Computers Connect Libyan Women in Isolated Areas

Women in Yefren information center.
Women in Yefren, Libya, gather around computers for training in basic software, Internet and social media.
USAID
Info center offers bridge to activism and income
“It is more than just an information center. It is a place to empower women and help them have a positive outlook on the future.”

When word of the demonstration spread through Facebook, Inas Miloud was ready to act. Sitting at a USAID-supported information center in western Libya’s Nafusa Mountains, Miloud got online and exchanged messages with other activists who were planning to rally for women’s representation on the committee that will draft the nation’s new constitution. On June 1, 2013, she traveled to Tripoli, took to the street, and made her voice heard.

“Without the information center, I would not have heard about the demonstration or been able to take part,” said Miloud.

Empowering women and connecting activists are central to the success of Libya’s transition from four decades of dictatorship to a democratic future. Because the country has a small population spread out over a vast and often harsh landscape, the Internet is an important avenue for activism, particularly among traditionally marginalized communities in peripheral areas.

USAID’s Office of Transition Initiatives is responding by creating platforms for inclusive and effective civil society participation in the political process. One example is the women’s information center used by Miloud in Yefren, a population hub in an isolated area of the Nafusa Mountains that is home to the Amazigh community.

Managed by the Tiwatriwin Association, the information center began in June 2013 with 12 computers, an Internet connection, and training for 24 local women in basic software and social media skills. Equipped with tools and training, women in Yefren have used the center to join advocacy campaigns, start small businesses, and spread awareness of local issues. When community members in Yefren held demonstrations to promote recognition of the Amazigh language and greater representation of Amazigh in the constitution-drafting process, local activists used the center to post reports and photos of the event to gain national attention.

"It is more than just an information center. It is a place to empower women and help them have a positive outlook on the future,” said Miloud, who works for the Tiwatriwin Association.

In addition to political engagement, the center has encouraged income-generating activity. Rabiaa* and Amaal*, two women who attended the trainings, discovered cooking websites while learning how to browse Internet sites. As a result, they were motivated to open their own cookie shop. Tiwatriwin will help them advertise their shop, create accounts on social media, and access the center to upload pictures and publish their own recipes.

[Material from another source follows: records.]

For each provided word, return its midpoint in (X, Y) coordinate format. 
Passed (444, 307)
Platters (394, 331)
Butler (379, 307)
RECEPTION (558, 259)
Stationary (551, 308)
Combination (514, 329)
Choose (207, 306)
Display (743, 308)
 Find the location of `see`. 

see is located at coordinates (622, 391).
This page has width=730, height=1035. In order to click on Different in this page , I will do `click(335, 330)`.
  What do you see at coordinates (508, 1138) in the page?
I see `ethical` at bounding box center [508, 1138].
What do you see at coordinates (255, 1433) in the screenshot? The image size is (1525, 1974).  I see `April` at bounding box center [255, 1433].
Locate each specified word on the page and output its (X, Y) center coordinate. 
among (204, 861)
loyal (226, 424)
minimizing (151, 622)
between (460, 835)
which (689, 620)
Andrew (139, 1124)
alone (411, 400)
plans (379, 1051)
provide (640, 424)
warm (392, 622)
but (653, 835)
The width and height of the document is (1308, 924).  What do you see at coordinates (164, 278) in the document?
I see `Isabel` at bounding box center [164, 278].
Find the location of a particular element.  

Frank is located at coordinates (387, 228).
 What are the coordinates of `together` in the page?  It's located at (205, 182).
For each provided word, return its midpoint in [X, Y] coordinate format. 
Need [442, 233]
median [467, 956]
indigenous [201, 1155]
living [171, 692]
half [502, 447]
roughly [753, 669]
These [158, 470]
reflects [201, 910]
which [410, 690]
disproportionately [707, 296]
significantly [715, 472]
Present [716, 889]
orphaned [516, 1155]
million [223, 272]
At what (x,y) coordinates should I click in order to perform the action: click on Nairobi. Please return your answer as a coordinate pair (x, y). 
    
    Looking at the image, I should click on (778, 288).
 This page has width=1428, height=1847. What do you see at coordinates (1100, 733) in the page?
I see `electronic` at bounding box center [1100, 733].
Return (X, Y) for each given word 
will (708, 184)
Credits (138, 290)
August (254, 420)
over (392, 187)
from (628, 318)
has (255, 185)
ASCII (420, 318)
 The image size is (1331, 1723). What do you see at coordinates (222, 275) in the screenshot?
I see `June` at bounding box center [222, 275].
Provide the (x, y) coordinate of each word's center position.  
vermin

Now, the center is growing. The Tiwatriwin Association had been unsuccessful in garnering support from local government in the past. After seeing the active participation of women in the information technology courses and the high turnout at the center, the Yefren Local Council decided to partner with the Association and provide an additional 12 computers.

With many tough transition issues looming on the horizon, Libya will be hearing more from the women of Yefren.

*Full names withheld for privacy reasons.